Ia juga mengutip buku berhubungan dengan ancaman terhadap kemajuan dan perkembangan Islam di dunia seperti “Al-Maka’id al-Yahudiyah” dan “Rencana Yahudi terhadap Penghancuran Islam”. Ketika peneliti bertanya gejala apa di Indonesia yang dianggapnya sebagai aktivitas Yahudi-Zionis, ia menyebut organisasi seperti Lions Club”.

Namun beberapa organisasi (seperti Freemasonry, Lions Club, Rotary dan lain-lain) atau buku (seperti al-Maqaid al-Yahudiyyah atau Protokol-Protokol Para Sesepuh Zion) yang dicurigai sebagai kaki-tangan dan program-program Yahudi, menurut Bruinessen (1994: 253), ternyata kebenarannya tidak dapat dipertanggungjawabkan secara ilmiah. Organisasi-organisasi di atas hanyalah perkumpulan orang-orang elit khas Amerika, sedangkan buku yang disebut belakangan bukanlah dokumen sejarah yang benar melainkan pemalsuan yang dilakukan oleh kalangan antisemitisme (anti Yahudi) di Eropa pada penghujung abad ke-19. Mitos ‘Yahudi’ juga jelas tak bisa dipisahkan dari persoalan Palestina dan rivalitas Arab-Israel. Tapi khusus yang terakhir ini, menurut Bruinessen, hanyalah persoalan politik yang bergeser dari wacana nasionalis (Israel lawan Arab) menjadi wacana agama (Yahudi lawan Islam).

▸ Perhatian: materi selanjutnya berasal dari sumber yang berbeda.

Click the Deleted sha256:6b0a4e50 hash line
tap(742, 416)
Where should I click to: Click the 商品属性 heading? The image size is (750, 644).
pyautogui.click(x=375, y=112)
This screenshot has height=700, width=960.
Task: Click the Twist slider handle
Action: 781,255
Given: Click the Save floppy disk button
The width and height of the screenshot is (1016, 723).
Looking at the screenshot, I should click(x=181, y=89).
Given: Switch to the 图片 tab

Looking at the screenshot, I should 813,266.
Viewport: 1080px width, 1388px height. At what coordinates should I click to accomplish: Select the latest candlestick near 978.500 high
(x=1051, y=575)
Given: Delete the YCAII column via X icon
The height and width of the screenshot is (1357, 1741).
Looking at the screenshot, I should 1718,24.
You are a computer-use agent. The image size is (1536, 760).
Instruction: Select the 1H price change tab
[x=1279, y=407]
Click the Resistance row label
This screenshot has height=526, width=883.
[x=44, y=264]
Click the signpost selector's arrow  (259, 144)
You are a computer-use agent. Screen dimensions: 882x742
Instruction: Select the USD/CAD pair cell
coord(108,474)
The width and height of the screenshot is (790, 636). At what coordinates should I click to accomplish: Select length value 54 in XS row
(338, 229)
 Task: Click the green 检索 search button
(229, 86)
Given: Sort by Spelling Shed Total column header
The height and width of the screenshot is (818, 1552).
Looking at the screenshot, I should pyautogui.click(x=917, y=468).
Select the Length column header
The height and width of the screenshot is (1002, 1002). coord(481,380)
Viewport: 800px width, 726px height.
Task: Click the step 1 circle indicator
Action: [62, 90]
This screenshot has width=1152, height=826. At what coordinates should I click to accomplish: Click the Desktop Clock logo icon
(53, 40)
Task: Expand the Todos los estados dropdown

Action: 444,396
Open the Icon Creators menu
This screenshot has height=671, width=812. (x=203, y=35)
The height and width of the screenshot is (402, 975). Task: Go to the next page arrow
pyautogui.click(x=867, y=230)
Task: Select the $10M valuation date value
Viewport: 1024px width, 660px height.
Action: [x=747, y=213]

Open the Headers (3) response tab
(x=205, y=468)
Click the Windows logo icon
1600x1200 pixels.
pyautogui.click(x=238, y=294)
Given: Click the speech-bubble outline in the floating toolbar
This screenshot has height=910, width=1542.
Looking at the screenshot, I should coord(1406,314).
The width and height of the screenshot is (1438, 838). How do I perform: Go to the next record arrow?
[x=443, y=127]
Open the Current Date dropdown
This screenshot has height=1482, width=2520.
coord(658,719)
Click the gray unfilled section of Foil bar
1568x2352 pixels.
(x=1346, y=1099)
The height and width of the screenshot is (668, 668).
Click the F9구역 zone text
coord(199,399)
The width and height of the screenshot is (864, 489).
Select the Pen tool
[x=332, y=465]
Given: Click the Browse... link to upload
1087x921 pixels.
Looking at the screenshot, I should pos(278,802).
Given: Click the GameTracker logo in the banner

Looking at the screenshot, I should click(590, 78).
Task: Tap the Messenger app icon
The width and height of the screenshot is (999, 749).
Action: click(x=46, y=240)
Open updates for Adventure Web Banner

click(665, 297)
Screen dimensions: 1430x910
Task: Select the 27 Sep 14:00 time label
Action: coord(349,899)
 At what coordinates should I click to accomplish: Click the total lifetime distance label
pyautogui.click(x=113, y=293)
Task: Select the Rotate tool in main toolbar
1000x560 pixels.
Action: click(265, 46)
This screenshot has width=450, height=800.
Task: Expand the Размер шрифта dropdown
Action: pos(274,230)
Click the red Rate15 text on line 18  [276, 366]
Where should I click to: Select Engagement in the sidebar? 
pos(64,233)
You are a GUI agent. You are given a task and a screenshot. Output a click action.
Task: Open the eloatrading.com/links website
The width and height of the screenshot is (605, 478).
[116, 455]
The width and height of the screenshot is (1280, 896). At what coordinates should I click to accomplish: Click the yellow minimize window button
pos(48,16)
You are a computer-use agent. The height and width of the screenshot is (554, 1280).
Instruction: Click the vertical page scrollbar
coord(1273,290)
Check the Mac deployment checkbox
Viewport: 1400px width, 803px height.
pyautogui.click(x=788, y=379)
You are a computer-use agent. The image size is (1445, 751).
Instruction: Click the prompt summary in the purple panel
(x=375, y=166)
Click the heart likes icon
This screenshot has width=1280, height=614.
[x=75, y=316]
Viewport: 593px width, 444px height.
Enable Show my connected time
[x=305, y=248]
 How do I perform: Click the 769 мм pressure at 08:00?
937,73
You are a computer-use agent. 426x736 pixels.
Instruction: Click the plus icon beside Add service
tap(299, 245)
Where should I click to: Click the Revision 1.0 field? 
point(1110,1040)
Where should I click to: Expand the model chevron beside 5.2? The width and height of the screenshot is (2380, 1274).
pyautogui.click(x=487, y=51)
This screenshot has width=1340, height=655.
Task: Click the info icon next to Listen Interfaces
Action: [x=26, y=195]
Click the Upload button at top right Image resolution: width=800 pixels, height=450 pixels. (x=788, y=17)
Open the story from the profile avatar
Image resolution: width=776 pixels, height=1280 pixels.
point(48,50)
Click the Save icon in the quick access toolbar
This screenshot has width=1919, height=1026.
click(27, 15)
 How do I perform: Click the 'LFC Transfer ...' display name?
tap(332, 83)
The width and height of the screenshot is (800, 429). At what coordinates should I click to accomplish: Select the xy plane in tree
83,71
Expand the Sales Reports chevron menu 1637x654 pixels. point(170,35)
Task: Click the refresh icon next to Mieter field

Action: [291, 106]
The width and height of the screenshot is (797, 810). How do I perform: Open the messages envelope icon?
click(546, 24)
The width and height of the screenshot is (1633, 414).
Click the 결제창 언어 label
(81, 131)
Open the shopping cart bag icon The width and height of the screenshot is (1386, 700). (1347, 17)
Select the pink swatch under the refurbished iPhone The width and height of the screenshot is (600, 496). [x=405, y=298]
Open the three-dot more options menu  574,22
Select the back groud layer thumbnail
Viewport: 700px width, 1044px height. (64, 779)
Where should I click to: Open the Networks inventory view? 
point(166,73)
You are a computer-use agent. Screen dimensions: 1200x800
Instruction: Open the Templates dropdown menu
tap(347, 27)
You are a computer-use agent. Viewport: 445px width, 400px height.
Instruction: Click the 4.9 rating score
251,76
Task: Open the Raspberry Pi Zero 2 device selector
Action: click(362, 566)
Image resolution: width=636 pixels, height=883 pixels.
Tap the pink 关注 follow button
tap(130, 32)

Dalam perkembangannya wacana Yahudi di dunia Islam mengikuti yang terjadi di Barat dan Eropa, yakni tidak melulu merujuk pada ancaman Yahudi sebagai etnis dan agama, zionisme sebagai gerakan internasional atau Israel sebagai negara tapi juga mewakili semua perubahan yang terjadi sebagai dampak modernisasi. Yahudi dicurigai sebagai ancaman yang hendak menghancurkan dan menghegemoni dunia melalui jalan demokrasi maupun otoriter, kapitalisme maupun sosialisme. Dalam menyebarkan ancamannya Yahudi memiliki banyak wajah, melalui berbagai aliran pemikiran yang berkembang (sekularisme, ateisme, pragmatisme, hedonisme dan lainnya), disusupkan melalui berbagai lembaga internasional (World Bank, PBB dan lainnya) termasuk melalui gagasan-gagasan aneh yang dihadirkan oleh para pemikir dan sarjana muslim di dunia Islam. Singkatnya, setiap perubahan baru apalagi yang membawa dampak negatif dalam kehidupan masyarakat selalu dikaitkan dengan wacana Yahudi.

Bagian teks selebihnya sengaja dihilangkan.